# [What is expected]
Find each line in the entries below that contains the word "Task", and copy those lines out in full.

# [Record excerpts]
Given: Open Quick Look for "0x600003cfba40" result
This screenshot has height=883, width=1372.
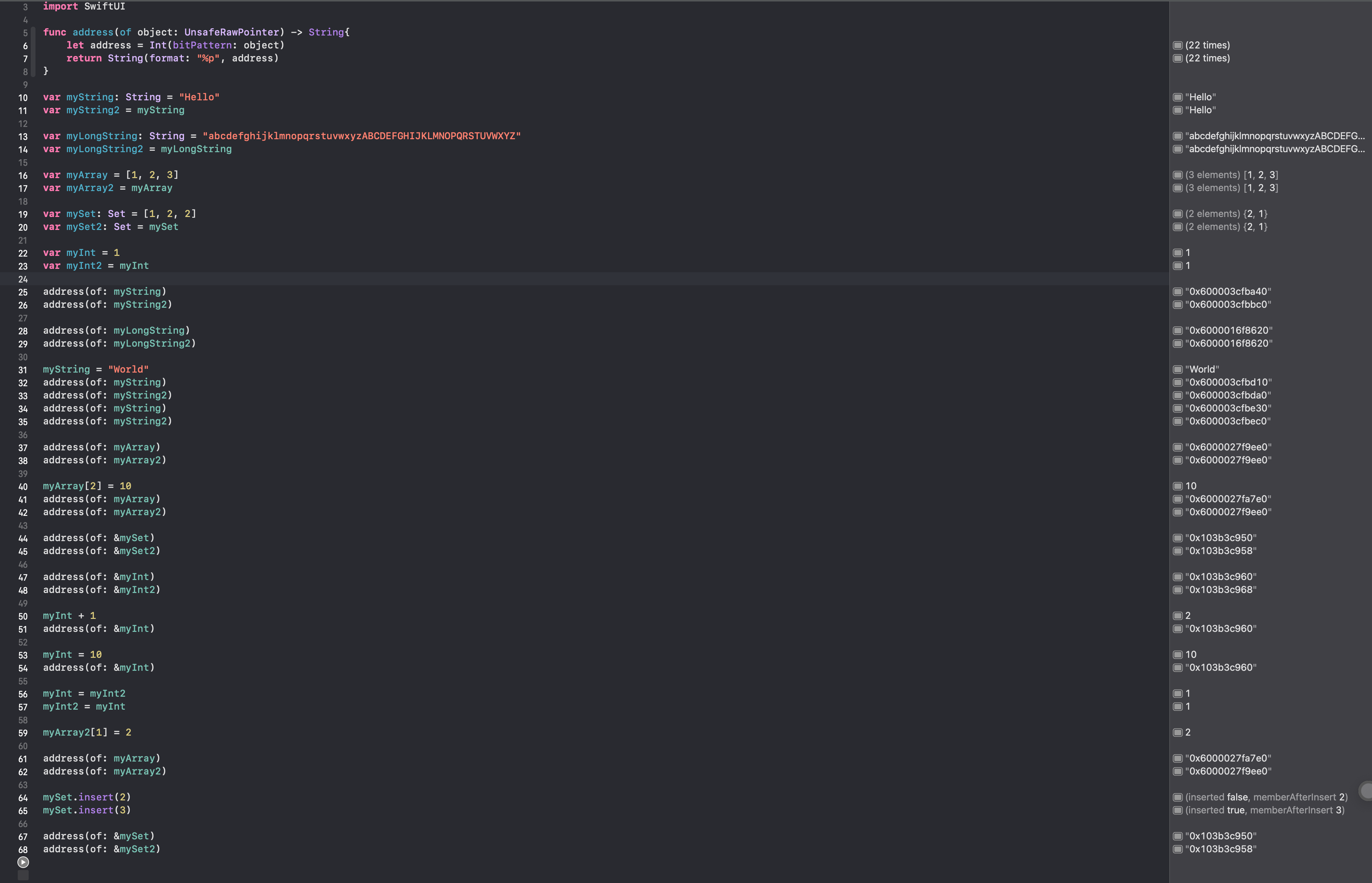Looking at the screenshot, I should coord(1177,291).
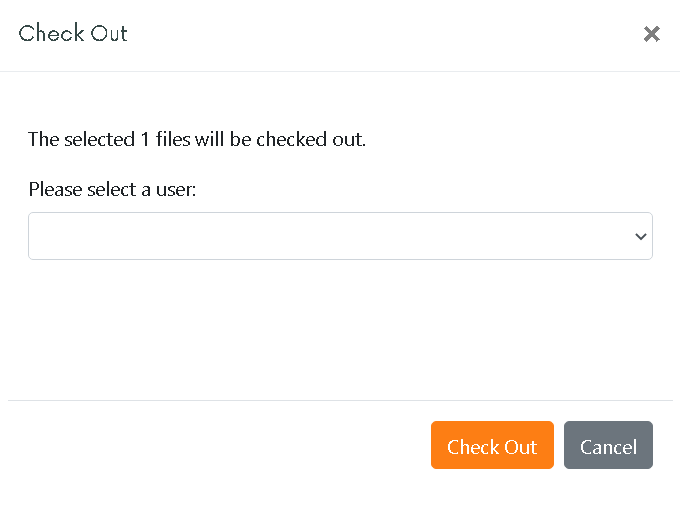The height and width of the screenshot is (506, 680).
Task: Click the 'Check Out' dialog title
Action: [73, 33]
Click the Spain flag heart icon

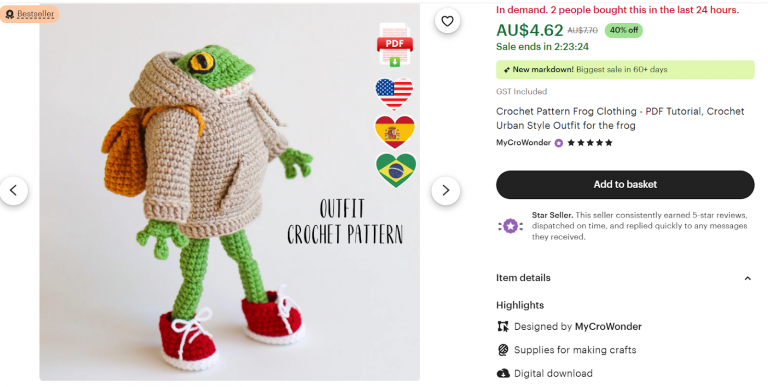[395, 132]
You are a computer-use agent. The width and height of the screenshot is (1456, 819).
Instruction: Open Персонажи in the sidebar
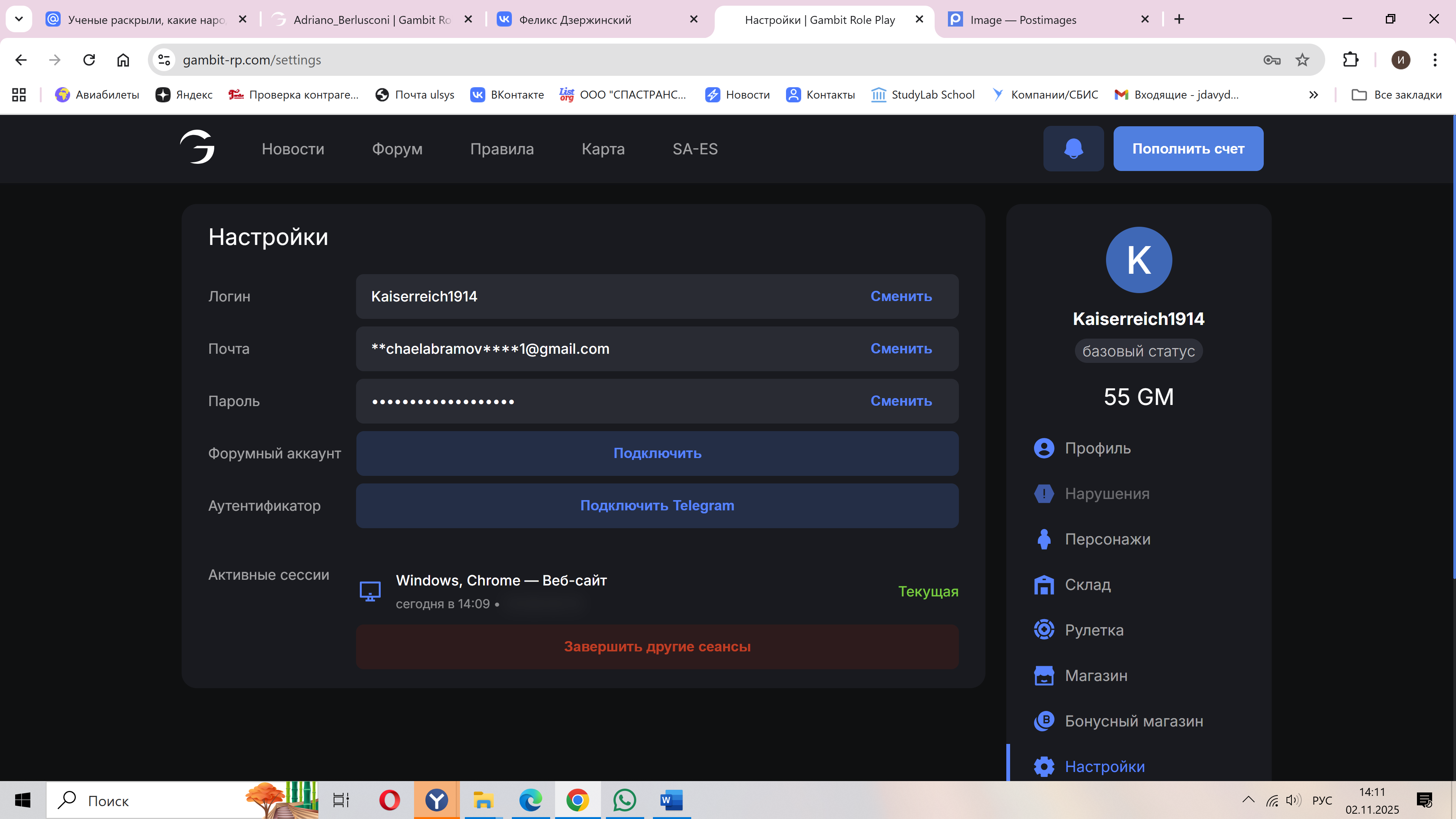tap(1107, 539)
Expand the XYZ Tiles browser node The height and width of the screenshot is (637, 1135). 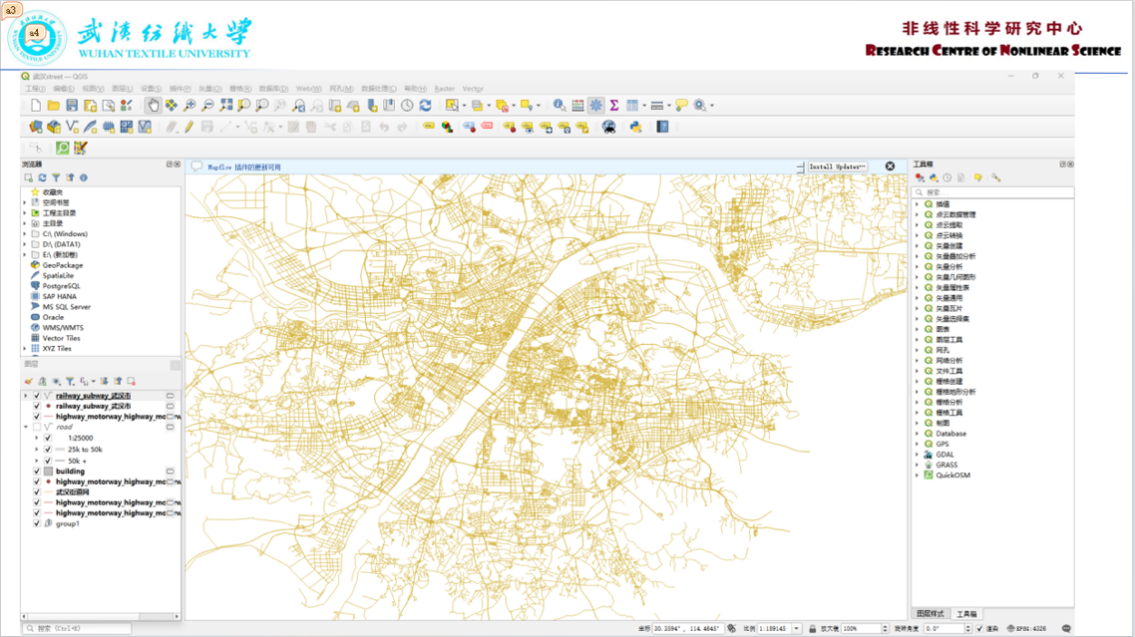tap(25, 349)
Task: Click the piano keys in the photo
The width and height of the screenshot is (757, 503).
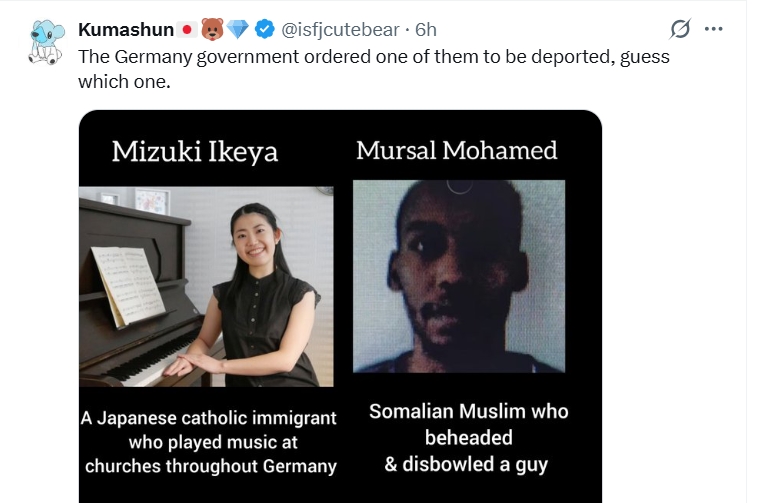Action: (130, 365)
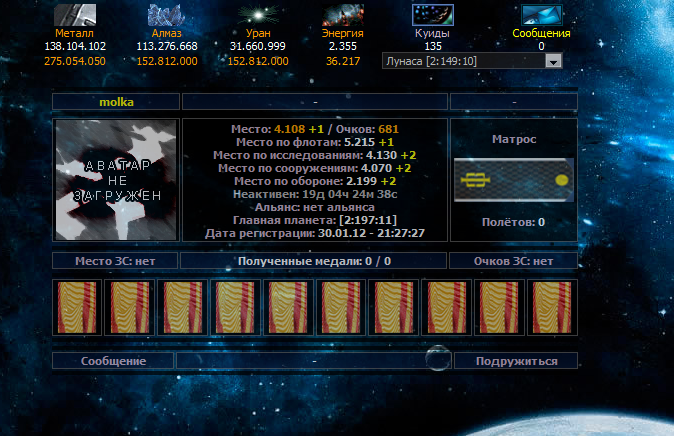
Task: Click the Полученные медали header
Action: [x=314, y=261]
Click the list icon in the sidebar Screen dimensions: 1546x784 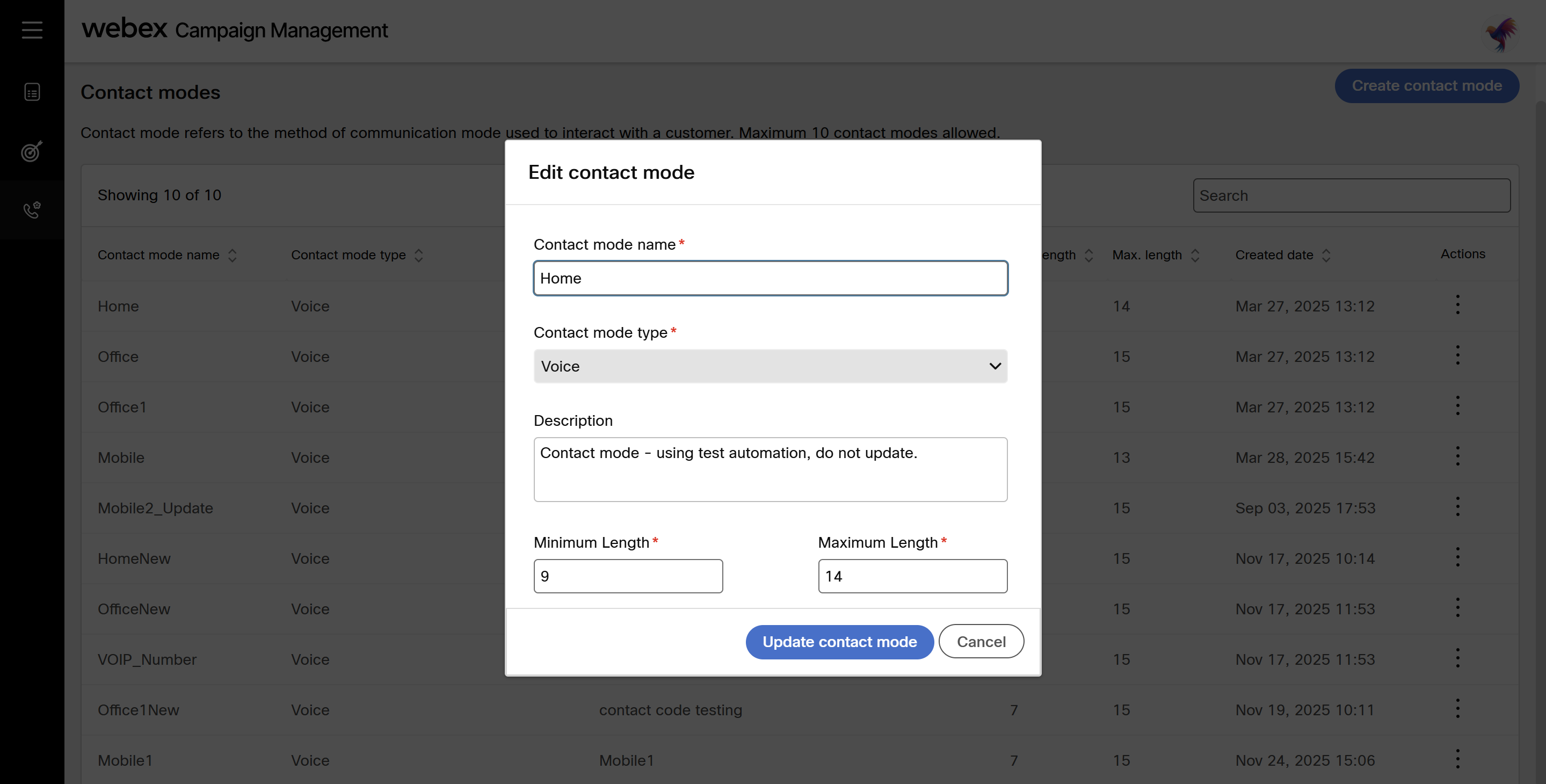pos(32,92)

# [Result below]
Task: Click the 'Check Out' dialog title
Task: Click the piano keys in the photo
Task: Click the Полученные медали header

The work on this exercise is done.